Bottomline | The Lost Years

Defence minister A.K. Antony never took ownership of his work

Pravin SawhneyPravin Sawhney

What can one say about the man who believes he did a splendid job when actually he never took ownership for his work? He is A.K. Antony; India’s longest serving defence minister who assumed office on 26 October 2006. His years in office were unusual times when on the one hand, India faced the dilemma of a two-front war; on the other hand, India’s upbeat economy provided the opportunity for building indigenous defence industry by not segregating public and private sector companies, but by viewing them as a whole: National defence industry. Antony failed India’s defence at this crucial juncture.

On external threats, his singularly important work was to ensure that within available annual resources, the armed forces were best prepared to deter Pakistan and China, two adversaries with which we have disputed borders. This required his regular interaction with the three service chiefs (chiefs of staff committee, COSC), the director general coast guard, and the Prime Minister’s Office for synergy to provide maximum bang for the buck. This would have both helped build credible deterrence and revive the moribund COSC.

On indigenous industry, he let the bureaucrats rule the roost rather than take the bull by the horn himself and push the excruciatingly slow defence procurement procedure which neither spurred the foreign companies to bring genuine technology into the country nor the indigenous private sector to participate wholeheartedly. Defence exports which are the litmus test of industrial progress remain as abysmal as they were when he took office and charmed the world with his indigenisation mantra. Unfortunately, while India lost, Antony personally won; he did not hesitate to blacklist foreign companies on the slightest of complaint even when it slowed, stymied or froze defence modernisation.

Yet, on the opening day of DefExpo 2014 in Delhi, a few months before he demits office, Antony, declared that “the armed forces were ready to face any situation 24×7.” According to him, “Every country realises that India is strong militarily so they want to exercise with us. Moreover, all foreign defence companies have opened offices in India.” This is a self-defeating logic. Friendly foreign countries want to do military exercises with India because with the risen China, the ‘power pivot’ which has shifted to Asia needs to be balanced through collective security. And, given the shrunken global defence market, foreign defence companies recognise India as a lucrative business hub; it does little indigenisation and its defence capability building needs have grown.

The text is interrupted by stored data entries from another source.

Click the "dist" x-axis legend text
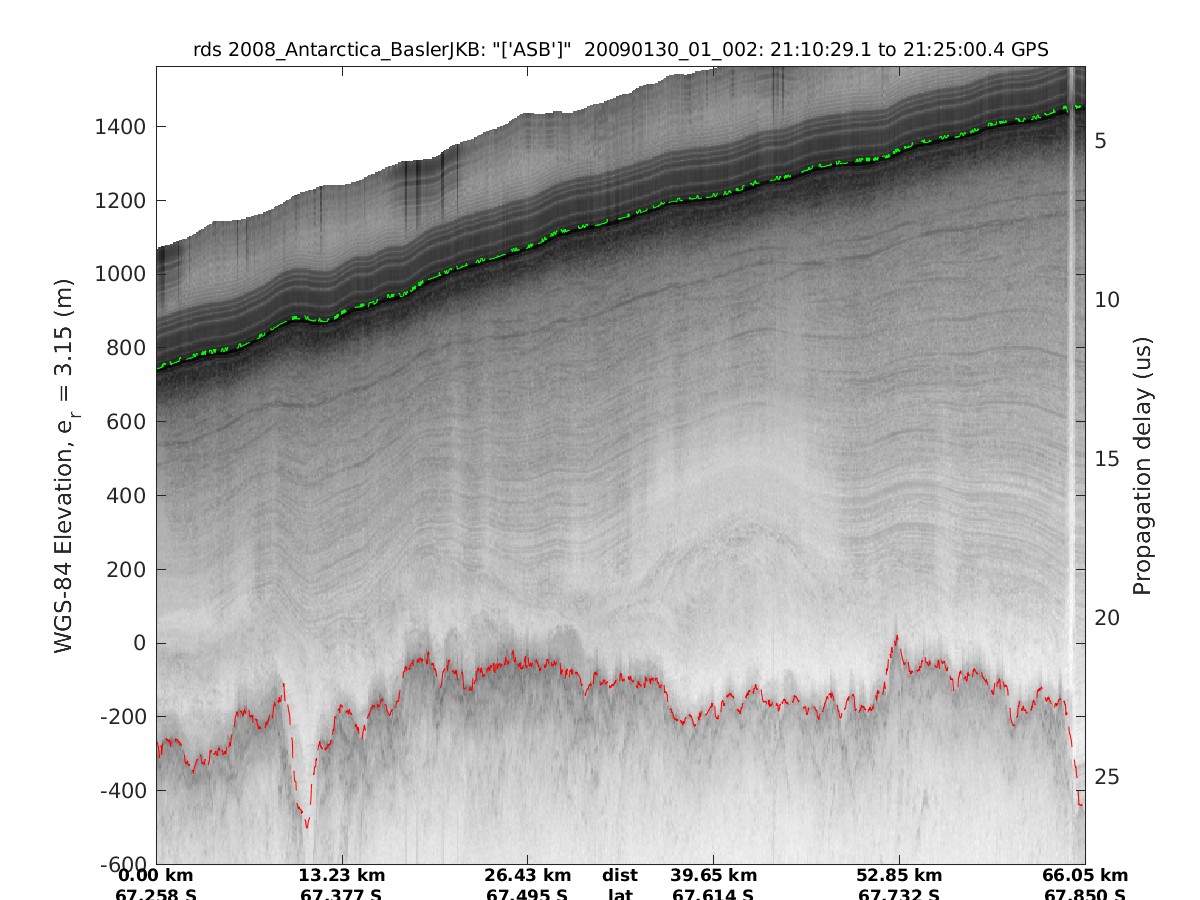 (x=620, y=876)
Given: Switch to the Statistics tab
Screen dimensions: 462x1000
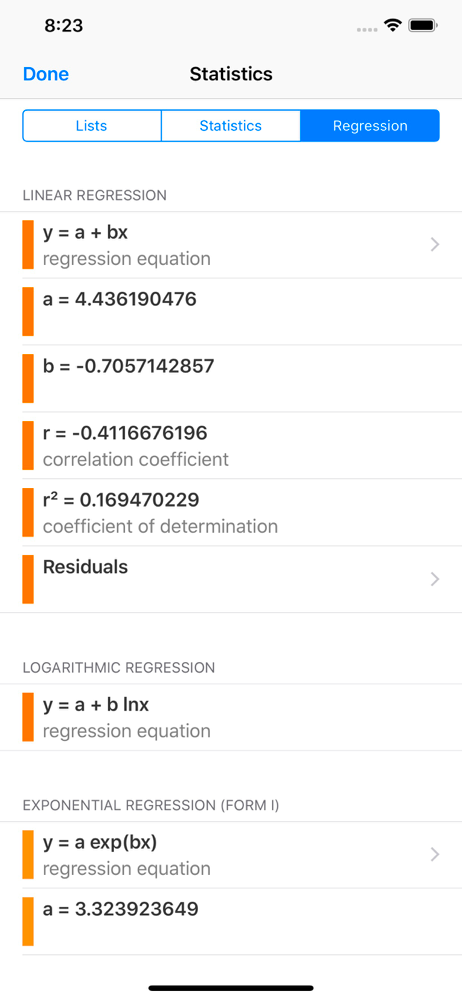Looking at the screenshot, I should (230, 126).
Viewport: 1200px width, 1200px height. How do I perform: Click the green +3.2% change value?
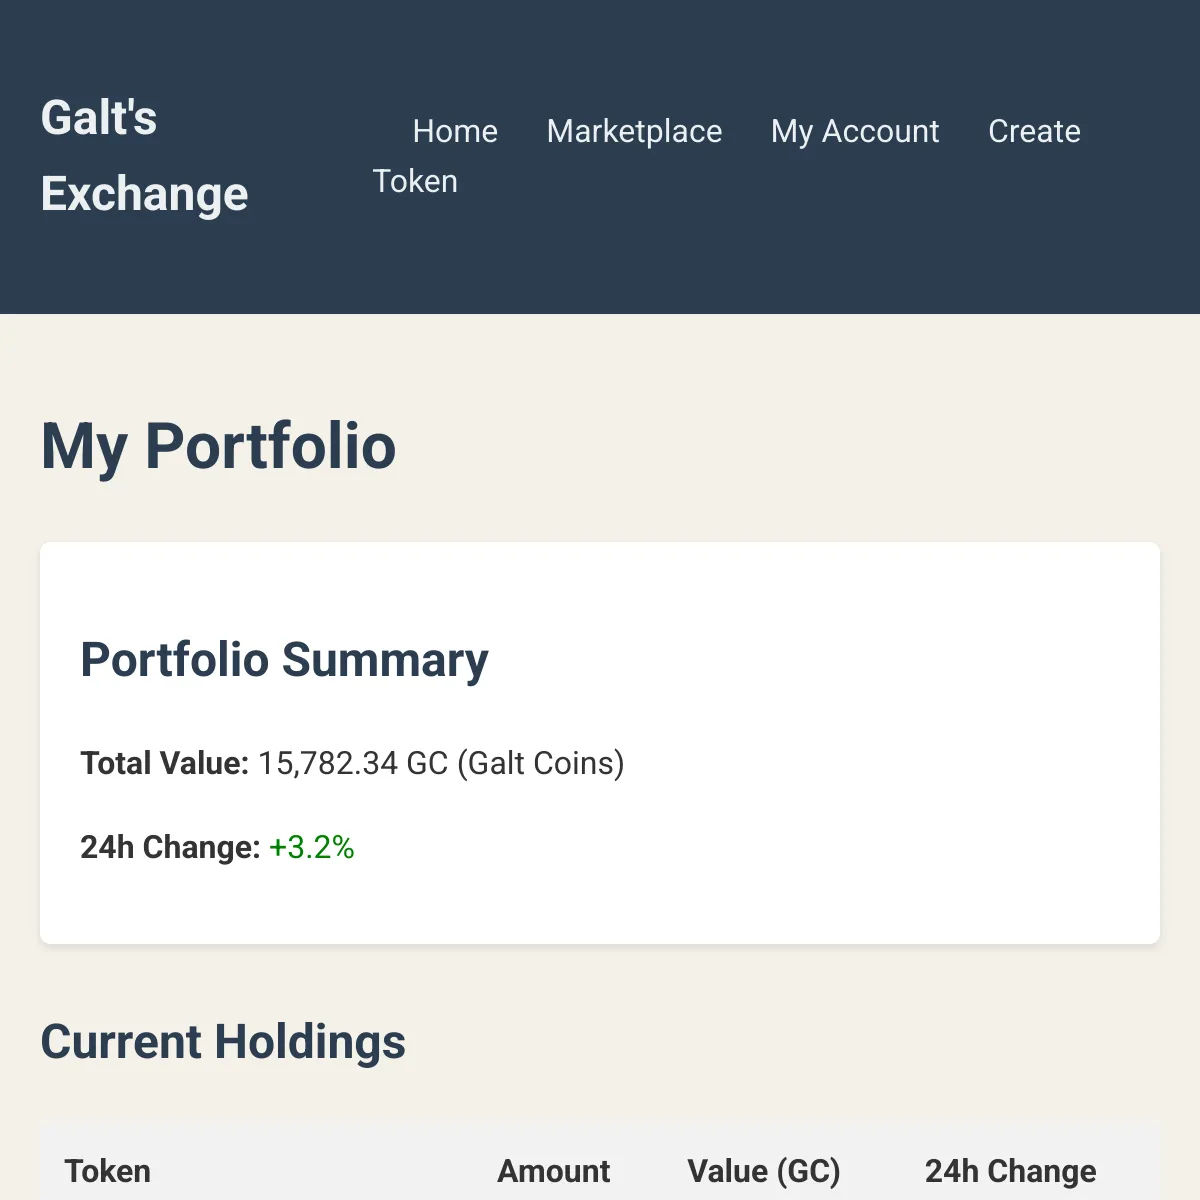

Antony also highlighted full utilisation of annual defence budgets as his achievement. “We have no unutilised defence allocations in last four years. This year we have already spent 92 per cent of capital budget and the remaining will be spent before the end of financial year,” Antony boasted. When asked, he admitted that a large chunk of 2013-2014 capital budget (Rupees 7,900 crores) had been diverted to revenue head to pay salaries to personnel.




This is unprecedented and alarming to say the least. Take the army (with maximum capital budget amongst the three services) which has Rupees 85,000 crore of critical equipment deficiencies which are yet to be made up (Remember the letter by army chief, General V.K. Singh to the Prime Minister in April 2011 which got leaked to the media that the army was unfit for war). With the new raising of the mountain corps underway (80,000 troops), the army’s revenue or salaries budget will increase further at the cost of its capital or acquisitions budget. So, while the army’s numbers will increase, its ‘hot war’ fighting edge will erode further.

Antony could have avoided this had he interacted with the COSC when the army chief, General Deepak Kapoor first spoke about a two-front war in January 2009 and had presented the two-phase accretion plan (two mountain divisions followed by a mountain corps) to the defence ministry. Because Antony did not do so and the COSC never prepared a combined services paper on threats from China and Pakistan, it has been free for all. Each service has done what it perceived best, not necessarily to counter external threats but to enhance its own parochial interest. For example, instead of rationalisation and consolidation, the army’s focus has been on accretion of forces (empire building), which is counter-productive.

Moreover, the army’s gaze has unfortunately turned inwards rather than outwards at a time when external threats have multiplied. It has fenced the LC and has adopted an anti-infiltration instead of an offensive posture giving succour to the Pakistan Army at a time when its western border is in turmoil.

The Indian Navy’s story is similar. Since the 26/11 terrorists attack in Mumbai, it has taken on the overall responsibility of coastal defence. Its expensive frontline warships have been pressed on coastal defence roles causing enormous wear and tear to them. If this was not enough, the navy is involved in anti-piracy constabulary missions in a big way. It is because of these secondary roles causing flogging of warships and little maintenance that as many as 11 warships have met with accidents in 10 weeks. This is what has led to chief of naval staff, Admiral D.K. Joshi’s resignation. In simple terms, Antony leaves behind a weak India with the job of his successor clearly cut out.